Conditional Probability Cupcakes
Defining events:
$v_1$: a vanilla cupcake is selected at first
$v_2$: a vanilla cupcake is selected at second
$b_1$: a vanilla cupcake is selected from box 1
$b_2$: a vanilla cupcake is selected from box 2
It is asked about $P(v_2|v_1)=\frac{P(v_1 \cap v_2)}{P(v_1)}$
$P(v_1 \cap v_2)$: Probability, that two vanilla cupcakes are selected.
It is impossible to select two cupcakes from box 1.
Thus $P(v_1 \cap v_2)=p(b_2)\cdot P(v_1)\cdot p(v_2|v_1)=0.5\cdot \frac{2}{4}\cdot \frac{1}{3}=\frac{1}{12}$
$P(v_1)=P(b_1)\cdot P(v_1|b_1)+ P(b_2)\cdot P(v_1|b_2)=\frac{1}{2}\cdot \frac{1}{4}+\frac{1}{2}\cdot \frac{1}{2}=\frac{3}{8}$
Therefore $P(v_2|v_1)=\frac{1}{12}\cdot \frac{8}{3}=\frac{2}{9}$
Let's define the following events: the event that first box is chosen is $B_1$, the event that the second box is chosen is $B_2$, the event that the first cake is vanilla is $V_1$, the event that the second cake (from the same box) is vanilla is $V_2$. What you want to find is exactly $\Pr(V_2 | V_1)$.

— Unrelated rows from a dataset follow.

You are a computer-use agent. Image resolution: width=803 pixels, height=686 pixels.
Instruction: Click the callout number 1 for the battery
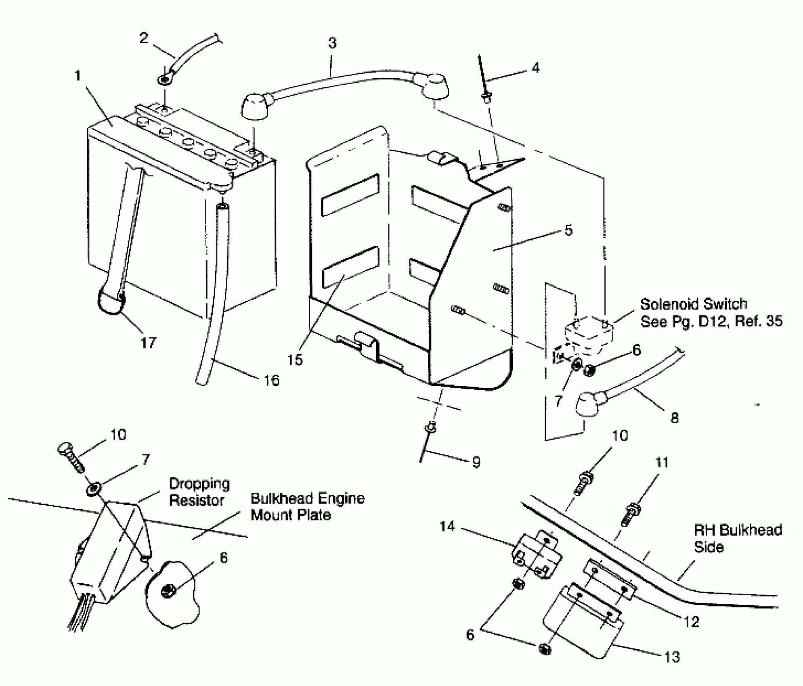(x=78, y=75)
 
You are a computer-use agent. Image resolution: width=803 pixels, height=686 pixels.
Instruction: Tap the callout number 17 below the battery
(x=148, y=343)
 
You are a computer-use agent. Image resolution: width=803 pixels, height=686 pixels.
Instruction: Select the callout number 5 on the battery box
(x=568, y=230)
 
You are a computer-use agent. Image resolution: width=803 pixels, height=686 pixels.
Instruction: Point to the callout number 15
(x=295, y=360)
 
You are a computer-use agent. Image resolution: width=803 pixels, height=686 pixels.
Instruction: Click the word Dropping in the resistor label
(x=199, y=484)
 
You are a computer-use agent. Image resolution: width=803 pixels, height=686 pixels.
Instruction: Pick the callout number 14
(x=447, y=527)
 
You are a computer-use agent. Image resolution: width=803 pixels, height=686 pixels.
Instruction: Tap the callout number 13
(x=672, y=657)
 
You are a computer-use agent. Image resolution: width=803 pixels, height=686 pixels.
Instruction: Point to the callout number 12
(x=691, y=622)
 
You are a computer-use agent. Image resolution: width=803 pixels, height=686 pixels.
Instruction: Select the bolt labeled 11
(x=630, y=514)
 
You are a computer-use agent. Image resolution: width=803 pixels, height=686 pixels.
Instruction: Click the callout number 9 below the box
(x=476, y=462)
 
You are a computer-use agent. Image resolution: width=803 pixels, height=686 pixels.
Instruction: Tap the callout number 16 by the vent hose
(x=271, y=380)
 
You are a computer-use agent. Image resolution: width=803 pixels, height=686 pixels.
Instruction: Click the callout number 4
(x=535, y=68)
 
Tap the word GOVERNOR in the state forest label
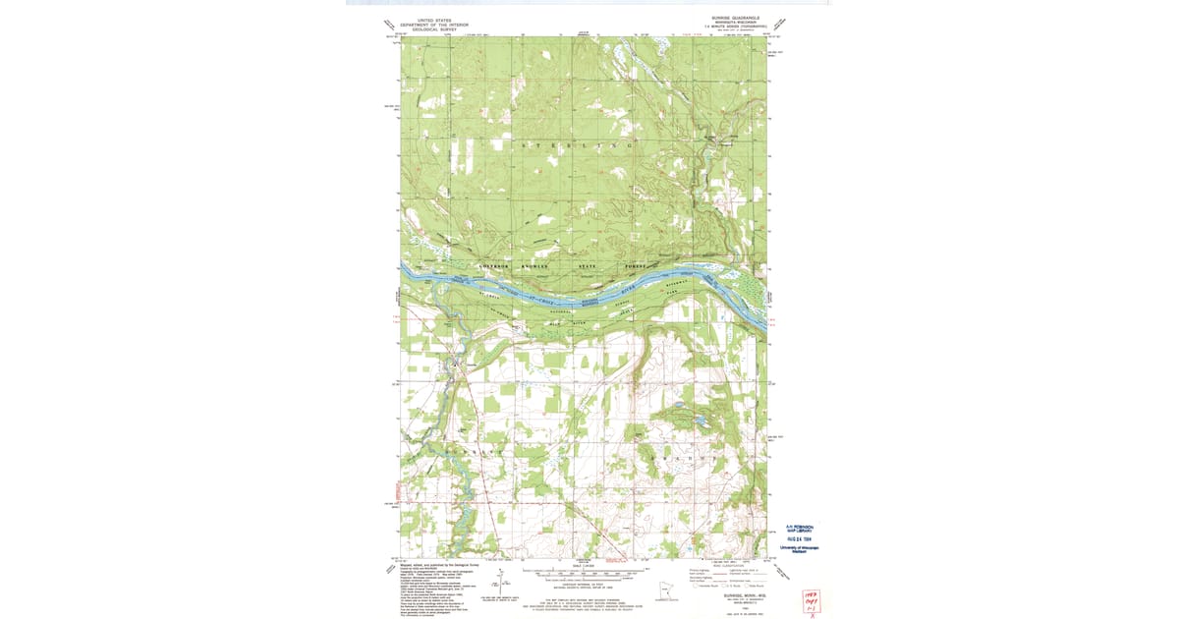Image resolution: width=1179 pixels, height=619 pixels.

First, we have, by definition, \begin{align} &\Pr(V_2 | V_1) = \frac{\Pr(V_1, V_2)}{\Pr(V_1)} \end{align}
Next, we find those two probabilities on RHS, \begin{align} \Pr(V_1, V_2) &= \Pr(V_1, V_2, B_1) + \Pr(V_1, V_2, B_2) \\ &= \Pr(V_1, V_2 | B_1) \cdot \Pr(B_1) + \Pr(V_1, V_2 | B_2) \cdot \Pr(B_2) \\ &= 0 + \frac{1}{6} \cdot \frac{1}{2} \\ &= \frac{1}{12} \end{align} and \begin{align} \Pr(V_1) &= \Pr(V_1 | B_1)\cdot\Pr(B_1) + \Pr(V_1 | B_2)\cdot\Pr(B_2) \\ &= \frac{1}{4} \cdot \frac{1}{2} + \frac{1}{2} \cdot \frac{1}{2} \\ &= \frac{3}{8} \end{align}
Working under condition that the first cake chosen is vanilla: let $E$ denote the event that the box picked at random contains another vanillacake.
There are $3$ vanillacakes that can have been chosen with equal probability and in $2$ of these cases the box contains another vanillacake (exactly one).
This tells us that $P\left(E\right)=\frac{2}{3}$.
If $V$ denotes the event that the second selected cake is a vanillacake. Then $$P\left(V\right)=P\left(V\mid E\right)P\left(E\right)+P\left(V\mid E^{c}\right)P\left(E^{c}\right)=\frac{1}{3}\frac{2}{3}+0\frac{1}{3}=\frac{2}{9}$$
Here $P(V\mid E)=\frac13$ because under event $E$ exactly $1$ of the $3$ cakes left to be chosen is vanilla.
This is in fact your own approach, wich is okay except that you failed completing it.